Items from a dataset
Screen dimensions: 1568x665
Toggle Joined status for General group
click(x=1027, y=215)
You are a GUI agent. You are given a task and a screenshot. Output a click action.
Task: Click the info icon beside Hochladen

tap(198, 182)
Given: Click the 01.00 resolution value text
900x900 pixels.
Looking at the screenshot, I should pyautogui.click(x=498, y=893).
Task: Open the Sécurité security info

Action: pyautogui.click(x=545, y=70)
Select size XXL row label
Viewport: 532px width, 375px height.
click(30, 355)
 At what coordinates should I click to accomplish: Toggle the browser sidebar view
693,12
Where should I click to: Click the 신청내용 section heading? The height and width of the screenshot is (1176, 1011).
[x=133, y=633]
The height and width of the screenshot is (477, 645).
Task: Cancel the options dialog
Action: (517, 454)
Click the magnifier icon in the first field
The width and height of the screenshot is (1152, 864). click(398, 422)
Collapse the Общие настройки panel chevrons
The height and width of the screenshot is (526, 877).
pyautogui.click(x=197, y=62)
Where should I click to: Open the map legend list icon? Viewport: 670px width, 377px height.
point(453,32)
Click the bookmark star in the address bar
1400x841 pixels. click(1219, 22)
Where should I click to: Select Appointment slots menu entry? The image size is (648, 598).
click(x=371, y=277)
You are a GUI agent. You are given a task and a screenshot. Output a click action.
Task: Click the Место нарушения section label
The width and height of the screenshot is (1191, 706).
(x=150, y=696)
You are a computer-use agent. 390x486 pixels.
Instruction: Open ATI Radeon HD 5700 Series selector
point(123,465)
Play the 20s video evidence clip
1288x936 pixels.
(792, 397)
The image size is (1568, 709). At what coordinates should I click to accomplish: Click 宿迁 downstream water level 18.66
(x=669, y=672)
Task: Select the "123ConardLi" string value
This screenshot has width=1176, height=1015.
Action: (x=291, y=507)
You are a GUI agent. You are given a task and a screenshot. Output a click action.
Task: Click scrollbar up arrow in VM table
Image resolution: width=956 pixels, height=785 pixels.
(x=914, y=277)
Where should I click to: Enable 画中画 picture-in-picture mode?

# ASSIGNED TASK
Transcribe the records exactly as they appear.

# SOLUTION FOR THIS TASK
Screen dimensions: 1568x665
Toggle Joined status for General group
click(x=1027, y=215)
You are a GUI agent. You are given a task and a screenshot. Output a click action.
Task: Click the info icon beside Hochladen

tap(198, 182)
Given: Click the 01.00 resolution value text
900x900 pixels.
Looking at the screenshot, I should pyautogui.click(x=498, y=893).
Task: Open the Sécurité security info

Action: pyautogui.click(x=545, y=70)
Select size XXL row label
Viewport: 532px width, 375px height.
click(30, 355)
 At what coordinates should I click to accomplish: Toggle the browser sidebar view
693,12
Where should I click to: Click the 신청내용 section heading? The height and width of the screenshot is (1176, 1011).
[x=133, y=633]
The height and width of the screenshot is (477, 645).
Task: Cancel the options dialog
Action: (517, 454)
Click the magnifier icon in the first field
The width and height of the screenshot is (1152, 864). click(398, 422)
Collapse the Общие настройки panel chevrons
The height and width of the screenshot is (526, 877).
pyautogui.click(x=197, y=62)
Where should I click to: Open the map legend list icon? Viewport: 670px width, 377px height.
point(453,32)
Click the bookmark star in the address bar
1400x841 pixels. click(1219, 22)
Where should I click to: Select Appointment slots menu entry? The image size is (648, 598).
click(x=371, y=277)
You are a GUI agent. You are given a task and a screenshot. Output a click action.
Task: Click the Место нарушения section label
The width and height of the screenshot is (1191, 706).
(x=150, y=696)
You are a computer-use agent. 390x486 pixels.
Instruction: Open ATI Radeon HD 5700 Series selector
point(123,465)
Play the 20s video evidence clip
1288x936 pixels.
(792, 397)
The image size is (1568, 709). At what coordinates should I click to accomplish: Click 宿迁 downstream water level 18.66
(x=669, y=672)
Task: Select the "123ConardLi" string value
This screenshot has width=1176, height=1015.
Action: (x=291, y=507)
You are a GUI agent. You are given a task and a screenshot. Output a click action.
Task: Click scrollbar up arrow in VM table
Image resolution: width=956 pixels, height=785 pixels.
(x=914, y=277)
Where should I click to: Enable 画中画 picture-in-picture mode?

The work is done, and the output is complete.